Siamo santi in cammino, e io credo che sia questa la sfida che ci offre Teresa. Ne ho ritrovata la sintesi – questo lo vorrei citare – in un versetto della prima lettera di S. Giovanni, nel quale l’apostolo ci dice: “Questo è il suo comandamento, che crediamo nel nome del Figlio suo Gesù Cristo e ci amiamo gli uni gli altri, secondo il precetto che ci ha dato” (I Gv 3,23). Gesù, durante la sua predicazione, ci fa compiere un percorso di maturazione nella fede e, man mano che si avvicina al compimento della sua missione messianica, alza, per così dire, sempre di più il tiro al punto da non chiederci più – come massimo precetto – l’amore a Dio, ma la fede in Lui e l’amore al prossimo.
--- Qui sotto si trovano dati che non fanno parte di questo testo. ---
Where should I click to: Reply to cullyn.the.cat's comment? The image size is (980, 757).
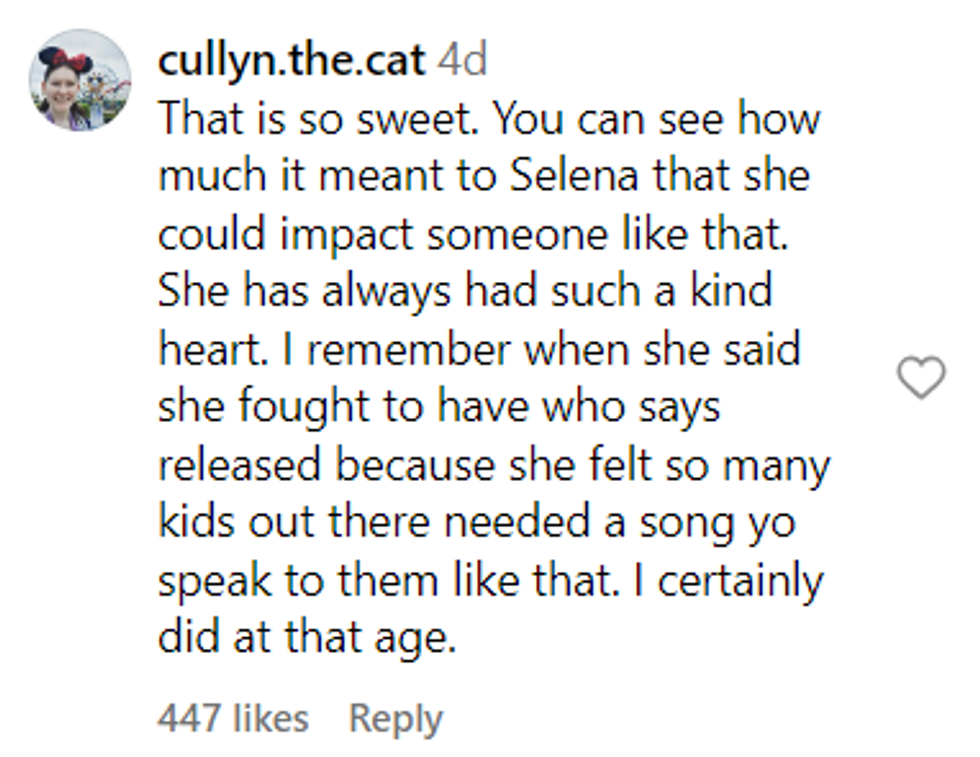coord(394,718)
Un amore al prossimo, però, infinitamente elevato di tono perché ci chiede di amarlo non più “come amiamo noi stessi”, ma come Lui stesso ha amato noi.
Non più l’amore a Dio, ma la fede in Lui… Perché? … Evidentemente, penso, perché abbiamo (sia noi che Dio) compreso che sia impossibile per l’uomo amare Dio. Amarlo davvero, dico. E, in effetti, Dio stesso, per renderci possibile questo amore, ci ha donato il suo stesso Spirito che in noi grida “Abba, Padre”. Senza questo Spirito, semplicemente, non potremmo amare Dio, ma – e questo ce lo spiega bene l’altro grande mistico carmelitano, S. Giovanni della Croce – nello Spirito possiamo amarlo dello stesso Amore con il quale Egli ci ama, restituendo perfettamente Dio a Dio.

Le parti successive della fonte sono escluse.